Kevin Tillman and Jessica Lynch: Heroes

It was an interesting irony to think that listening to the congressional testimony today of Jessica Lynch and Pat Tillman’s brother, Kevin. The testimony gave a lot of heft and airtime to the cheap propogandizing behind this war effort, but I couldn’t help but be a bit moved by the personal level of it, regular Americans confused and angry, to varying degrees, at a government that decided they weren’t important enough to tell the truth to, or about.

It’s not that I don’t, on some level, appreciate the motives behind the “benign fiction” cooked up by the Big Daddy government to make his children feel warmer and fuzzier about the war. Pentagon higher ups shining their brass and cooking up movies of the week, medaling-as-coverup, or PR coups of planted Iraqis pulling Saddam statues down. It’s really not that I don’t understand that motive, and can even find it, at times, somewhat comforting. Who doesn’t want their government holding their hands a little and whispering sweet little lies at us so we don’t have to worry our pretty little heads off. It’s mostly, though, that they think we’re all such cheap dates. And these stories, I think, are emblematic of a lot of what’s wrong with how certain facets of certain political parties treat our military. As set pieces. As props. Or how they treat us, the American public. As frightened children, who don’t want, need, or can handle the truth.

“I am still confused as to why they chose to lie and tried to make me a legend,” Lynch said today. “The American people are capable of determining their own heroes…and the don’t need to be told elaborate lies…The truth of war is not always easy. The truth is always more heroic than the hype.” In her case, it would have been easy enough to just take the fiction and run with it.
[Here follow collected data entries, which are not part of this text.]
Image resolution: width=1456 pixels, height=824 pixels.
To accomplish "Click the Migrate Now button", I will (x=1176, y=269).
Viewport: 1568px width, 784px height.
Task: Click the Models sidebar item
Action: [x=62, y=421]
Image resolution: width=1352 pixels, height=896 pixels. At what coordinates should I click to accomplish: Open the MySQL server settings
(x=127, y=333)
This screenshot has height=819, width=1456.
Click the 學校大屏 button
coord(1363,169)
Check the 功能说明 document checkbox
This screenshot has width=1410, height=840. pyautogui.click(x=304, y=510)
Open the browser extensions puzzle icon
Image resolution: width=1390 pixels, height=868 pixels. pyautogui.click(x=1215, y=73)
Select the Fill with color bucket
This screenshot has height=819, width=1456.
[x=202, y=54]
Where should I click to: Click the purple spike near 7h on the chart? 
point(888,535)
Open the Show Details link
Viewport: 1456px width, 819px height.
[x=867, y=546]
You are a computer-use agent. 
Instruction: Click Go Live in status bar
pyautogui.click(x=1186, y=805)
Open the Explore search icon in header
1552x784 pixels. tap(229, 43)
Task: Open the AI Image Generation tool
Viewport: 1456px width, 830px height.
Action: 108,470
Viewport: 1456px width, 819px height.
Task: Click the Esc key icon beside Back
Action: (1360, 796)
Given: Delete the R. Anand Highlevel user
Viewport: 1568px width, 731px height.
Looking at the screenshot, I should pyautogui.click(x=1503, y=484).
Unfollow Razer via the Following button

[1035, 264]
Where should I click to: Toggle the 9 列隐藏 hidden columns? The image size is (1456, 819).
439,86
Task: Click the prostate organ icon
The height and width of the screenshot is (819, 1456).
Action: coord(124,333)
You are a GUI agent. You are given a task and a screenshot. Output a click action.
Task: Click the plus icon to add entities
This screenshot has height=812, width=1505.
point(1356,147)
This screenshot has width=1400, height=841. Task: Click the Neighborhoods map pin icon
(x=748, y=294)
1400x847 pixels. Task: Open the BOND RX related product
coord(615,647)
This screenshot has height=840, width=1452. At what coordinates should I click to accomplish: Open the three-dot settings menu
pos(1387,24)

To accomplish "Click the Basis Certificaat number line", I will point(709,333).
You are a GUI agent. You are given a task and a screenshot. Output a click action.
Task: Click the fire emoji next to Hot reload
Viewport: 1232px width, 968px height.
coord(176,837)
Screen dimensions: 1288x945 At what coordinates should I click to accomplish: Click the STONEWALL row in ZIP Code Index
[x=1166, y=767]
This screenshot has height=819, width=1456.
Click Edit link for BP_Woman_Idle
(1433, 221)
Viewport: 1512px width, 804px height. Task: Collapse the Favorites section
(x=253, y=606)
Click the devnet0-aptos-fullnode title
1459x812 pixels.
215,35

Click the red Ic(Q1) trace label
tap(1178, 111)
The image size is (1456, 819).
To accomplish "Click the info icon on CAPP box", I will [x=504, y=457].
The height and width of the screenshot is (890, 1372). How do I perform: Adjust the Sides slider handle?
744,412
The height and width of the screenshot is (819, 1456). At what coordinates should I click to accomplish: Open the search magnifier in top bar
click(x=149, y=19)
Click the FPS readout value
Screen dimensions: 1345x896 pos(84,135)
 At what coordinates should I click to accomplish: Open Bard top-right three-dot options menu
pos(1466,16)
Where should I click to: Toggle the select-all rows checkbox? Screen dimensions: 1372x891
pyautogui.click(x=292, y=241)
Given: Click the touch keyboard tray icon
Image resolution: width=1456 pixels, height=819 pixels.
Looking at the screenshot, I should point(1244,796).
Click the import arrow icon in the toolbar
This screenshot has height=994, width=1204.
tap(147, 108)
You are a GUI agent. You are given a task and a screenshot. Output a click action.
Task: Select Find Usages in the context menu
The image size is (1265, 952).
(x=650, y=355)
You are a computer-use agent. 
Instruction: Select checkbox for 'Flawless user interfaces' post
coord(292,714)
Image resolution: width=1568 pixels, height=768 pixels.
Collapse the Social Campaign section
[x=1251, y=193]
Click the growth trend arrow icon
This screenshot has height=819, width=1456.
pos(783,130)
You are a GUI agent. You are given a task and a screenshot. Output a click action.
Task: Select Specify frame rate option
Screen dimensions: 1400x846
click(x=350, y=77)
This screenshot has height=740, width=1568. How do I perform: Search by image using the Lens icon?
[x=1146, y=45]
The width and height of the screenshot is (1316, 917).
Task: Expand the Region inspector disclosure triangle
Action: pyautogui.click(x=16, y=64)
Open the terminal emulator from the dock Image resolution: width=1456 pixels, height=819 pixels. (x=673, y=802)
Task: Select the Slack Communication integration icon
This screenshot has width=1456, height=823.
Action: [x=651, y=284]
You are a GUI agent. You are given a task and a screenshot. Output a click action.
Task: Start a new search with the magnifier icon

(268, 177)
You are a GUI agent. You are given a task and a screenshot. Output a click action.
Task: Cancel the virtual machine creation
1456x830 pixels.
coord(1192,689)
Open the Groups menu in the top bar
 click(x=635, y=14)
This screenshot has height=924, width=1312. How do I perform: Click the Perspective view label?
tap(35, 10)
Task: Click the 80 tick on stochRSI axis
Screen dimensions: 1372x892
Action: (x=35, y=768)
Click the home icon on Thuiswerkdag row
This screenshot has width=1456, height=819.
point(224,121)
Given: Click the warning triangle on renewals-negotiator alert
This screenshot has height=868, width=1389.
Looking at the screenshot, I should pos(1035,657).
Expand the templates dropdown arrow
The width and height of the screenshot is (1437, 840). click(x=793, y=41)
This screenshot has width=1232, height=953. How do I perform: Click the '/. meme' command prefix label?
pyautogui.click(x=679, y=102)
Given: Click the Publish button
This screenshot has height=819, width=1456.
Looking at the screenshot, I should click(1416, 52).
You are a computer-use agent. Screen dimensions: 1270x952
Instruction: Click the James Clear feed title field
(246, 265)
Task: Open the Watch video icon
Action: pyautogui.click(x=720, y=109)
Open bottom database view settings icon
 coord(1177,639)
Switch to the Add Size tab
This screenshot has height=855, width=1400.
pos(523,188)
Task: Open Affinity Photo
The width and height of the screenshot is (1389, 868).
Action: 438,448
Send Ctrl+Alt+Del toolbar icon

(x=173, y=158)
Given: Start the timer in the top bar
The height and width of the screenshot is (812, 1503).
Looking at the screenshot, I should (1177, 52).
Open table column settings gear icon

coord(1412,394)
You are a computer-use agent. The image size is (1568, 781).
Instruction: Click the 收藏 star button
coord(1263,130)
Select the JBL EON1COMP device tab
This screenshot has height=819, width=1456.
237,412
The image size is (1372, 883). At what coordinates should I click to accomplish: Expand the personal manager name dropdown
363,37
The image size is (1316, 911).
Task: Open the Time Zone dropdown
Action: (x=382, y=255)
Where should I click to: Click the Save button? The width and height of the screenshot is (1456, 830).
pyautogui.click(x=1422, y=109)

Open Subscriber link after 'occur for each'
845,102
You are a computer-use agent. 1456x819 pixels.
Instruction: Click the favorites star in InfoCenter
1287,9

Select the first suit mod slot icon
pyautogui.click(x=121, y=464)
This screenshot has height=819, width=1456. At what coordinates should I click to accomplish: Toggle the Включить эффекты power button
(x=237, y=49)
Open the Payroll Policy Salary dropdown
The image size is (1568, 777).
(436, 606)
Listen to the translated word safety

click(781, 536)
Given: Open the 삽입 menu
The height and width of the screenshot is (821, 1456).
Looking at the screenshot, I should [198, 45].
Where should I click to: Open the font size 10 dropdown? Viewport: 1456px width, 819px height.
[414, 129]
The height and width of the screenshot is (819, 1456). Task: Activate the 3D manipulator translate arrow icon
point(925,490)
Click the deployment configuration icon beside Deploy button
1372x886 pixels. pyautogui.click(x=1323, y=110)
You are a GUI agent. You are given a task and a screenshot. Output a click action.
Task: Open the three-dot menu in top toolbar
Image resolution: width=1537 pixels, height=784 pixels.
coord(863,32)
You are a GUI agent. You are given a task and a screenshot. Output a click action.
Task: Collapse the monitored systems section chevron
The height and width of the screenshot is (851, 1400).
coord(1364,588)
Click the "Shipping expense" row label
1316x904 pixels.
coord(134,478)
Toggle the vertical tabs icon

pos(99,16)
Or Kevin Tillman (Pat’s brother, who was also serving and not far behind Tillman’s unit when the incident occurred), who has dogged the administration for many months now, saying that “Revealing that Pat’s death was a fratricide would have been yet another political disaster in a month of political disasters … so the truth needed to be suppressed.” The entire incident was, instead, dressed up in “intentional falsehoods” and “deliberate and careful misrepresentations”, which Kevin briefly listed some examples of, which were heartbreaking, and more callous than benign. The various other people who testified on this incident at the very least cause raised eyebrows. Kevin and his mother Mary make a pretty convincing case that skapegoating commanders and not dropping this on Bush and Rumsfeld’s doorsteps is “disingenuous” and, at this point, a bit naive.

Or Rep. Henry Waxman, a Californian Democrat, who said “The government violated its most basic responsibility. The bare minimum we owe our soldiers and their families is the truth.

Or Rep. John Duncan, a Tennessee Republican, calling the Defense Department “a gigantic bureaucracy” and asking for tougher probing of the Pentagon’s public relations efforts. “We shouldn’t worship the military,” said he. “We shouldn’t let a patriotic fervor in times of war, any request the military makes, any expense they wish to incur. It’s our duty, we don’t support the troops if we let the military gloss over major mistakes.”

Heroism still exists in America; it doesn’t need to be invented, and such benign fictions do nothing but cheapen it. Jessica Lynch is right. And, more to the point, an exemplar.

5 Comments »

  1. In the movie version, those two will TOTALLY have sex.

    Comment by Rojas — 4/24/2007 @ 10:01 pm

  2. Tillman and Lynch, I mean. Not Waxman and Duncan.

    Comment by Rojas — 4/24/2007 @ 10:01 pm

  3. Dammit, what happened to the picture?

    Comment by Brad — 4/24/2007 @ 11:37 pm

  4. Wow. Those would be some hot babies.

    Comment by Leotie — 4/25/2007 @ 8:44 pm

  5. Hot, ass-kicking babies, though perhaps with a genetic predisposition to getting shot.